Mit einem weiteren herzhaften Lachen fügte Lukather hinzu: “Wir waren nie eine Hipster-Band. Wir waren einfach immer da! Toto ist keine politische Band. Bei unseren Konzerten kann man für ein paar Stunden den ganzen Bullshit vergessen. Man muss mindestens 25 Jahre dabei sein, um als Classic-Rock-Band zu gelten. Wer hält heutzutage schon so lange durch? Hey, wir sind 43 Jahre dabei!”

Dass die Gitarre wiederholt für tot erklärt wird, hält Lukather für “absoluten Unsinn”. Seine “wunderbare Karriere” und das neue Interesse eines jungen Publikums an Toto zeige doch das Verlangen nach handgemachter Rockmusik. “Wir mussten ja viele Schläge einstecken, die nicht immer leicht zu verdauen waren”, sagte Lukather. “Wenn heute allerdings immer noch jemand ätzt, wir würden doch immer nur den gleichen Song spielen, dann kostet mich das bloß ein Lachen.”

Die 60er- und 70er waren eine tolle Zeit für Musik

Musik hat Steve Lukather im Blut, eine Leidenschaft von klein an: “In meiner Kindheit war Musik einfach alles”, blickte der Gitarrist zurück. “Es gab keine Videos, allein Musik hat uns an andere Orte gebracht. Musikhören war ein transzendierendes Erlebnis. Die 60er- und 70er-Jahre waren eine tolle Zeit für Musik. Ich habe von meinen Eltern fünf Dollar Taschengeld bekommen. Das ging für Platten und Konzertkarten drauf. Wir haben tagelang auf die Shows hingefiebert.”

Die Zeiten haben sich geändert, weiß Lukather. “Heute geht es in erster Linie um den Beat. Es muss mir nicht gefallen.” Ein grantiger alter Mann, der die Musik von heute kritisiert, sei er zwar nicht. “Aber ich lebe nicht ‘in the hood'”, sagte er in Anspielung auf die Rapszene. “Also kann ich diese Musik auch nicht nachvollziehen.”

Lukather hat auf Hunderten von Studioproduktionen als Session-Musiker mitgewirkt.
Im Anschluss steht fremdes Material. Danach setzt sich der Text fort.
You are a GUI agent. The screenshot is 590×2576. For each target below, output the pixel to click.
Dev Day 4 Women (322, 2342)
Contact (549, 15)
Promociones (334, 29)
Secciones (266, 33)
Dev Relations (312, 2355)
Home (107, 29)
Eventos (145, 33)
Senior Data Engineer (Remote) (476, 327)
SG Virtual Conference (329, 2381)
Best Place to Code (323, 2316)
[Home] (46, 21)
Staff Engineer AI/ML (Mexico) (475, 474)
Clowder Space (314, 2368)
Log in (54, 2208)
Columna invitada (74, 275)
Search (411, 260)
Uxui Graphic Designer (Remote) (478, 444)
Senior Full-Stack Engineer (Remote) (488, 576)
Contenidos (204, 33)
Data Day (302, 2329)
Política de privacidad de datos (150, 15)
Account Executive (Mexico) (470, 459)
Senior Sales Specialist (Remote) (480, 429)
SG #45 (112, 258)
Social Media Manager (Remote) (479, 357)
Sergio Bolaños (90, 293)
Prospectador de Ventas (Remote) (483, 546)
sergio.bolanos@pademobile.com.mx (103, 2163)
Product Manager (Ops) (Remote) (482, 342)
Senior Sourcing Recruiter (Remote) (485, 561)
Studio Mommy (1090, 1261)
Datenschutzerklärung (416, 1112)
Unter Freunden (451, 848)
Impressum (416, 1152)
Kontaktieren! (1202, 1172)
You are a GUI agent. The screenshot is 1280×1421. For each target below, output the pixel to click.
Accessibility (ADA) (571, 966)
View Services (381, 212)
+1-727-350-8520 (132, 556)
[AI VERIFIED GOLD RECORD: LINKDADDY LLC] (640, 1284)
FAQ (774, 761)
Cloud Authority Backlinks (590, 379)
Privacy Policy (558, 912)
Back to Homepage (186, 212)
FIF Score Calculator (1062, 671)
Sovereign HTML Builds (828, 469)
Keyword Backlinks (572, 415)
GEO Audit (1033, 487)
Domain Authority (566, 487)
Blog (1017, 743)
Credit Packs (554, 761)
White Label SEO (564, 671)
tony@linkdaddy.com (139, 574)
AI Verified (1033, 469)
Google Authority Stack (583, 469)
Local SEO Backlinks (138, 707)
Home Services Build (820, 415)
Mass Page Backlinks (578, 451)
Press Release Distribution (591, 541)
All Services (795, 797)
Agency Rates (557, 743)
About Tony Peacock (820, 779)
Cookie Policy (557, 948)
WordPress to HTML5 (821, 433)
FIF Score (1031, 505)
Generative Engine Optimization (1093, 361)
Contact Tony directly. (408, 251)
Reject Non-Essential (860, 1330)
An alle könne er sich nicht mehr erinnern. “An die Hits natürlich schon, die laufen ja ständig im Radio, da höre ich mich raus”, so der 61-Jährige. Bekannt war Lukather auch für seinen ausschweifenden Lebenswandel. “Ach, der Partyman ist vor langer Zeit gestorben”, betonte er, darauf angesprochen. “Ich hatte viele wilde Jahre, vielleicht ein bisschen zu viele. Und man sagt, ich war gut dabei! Das ist vorbei, Schlaf ist meine neue Droge.”

“Ich bin ein alter Hippie!”

Mit dem Motto “Love, Peace & Rock and Roll” des Festivals Lovely Day könne er sich gut identifizieren, sagte Lukather abschließend. “Ich bin ein alter Hippie! Ok, für einen echten alten Hippie war ich damals zu jung, aber ich bin mit einigen richtigen Hippies abgehangen. Und ich habe mit Ringo Starr musiziert – das ist der King of Peace & Love. Der glaubt fest daran! Und wenn jemand meint, ‘Peace & Love – fuck off’, kann ich nur sagen, dass Liebe, Friede und Rock ‘n’ Roll nie an Bedeutung verlieren.”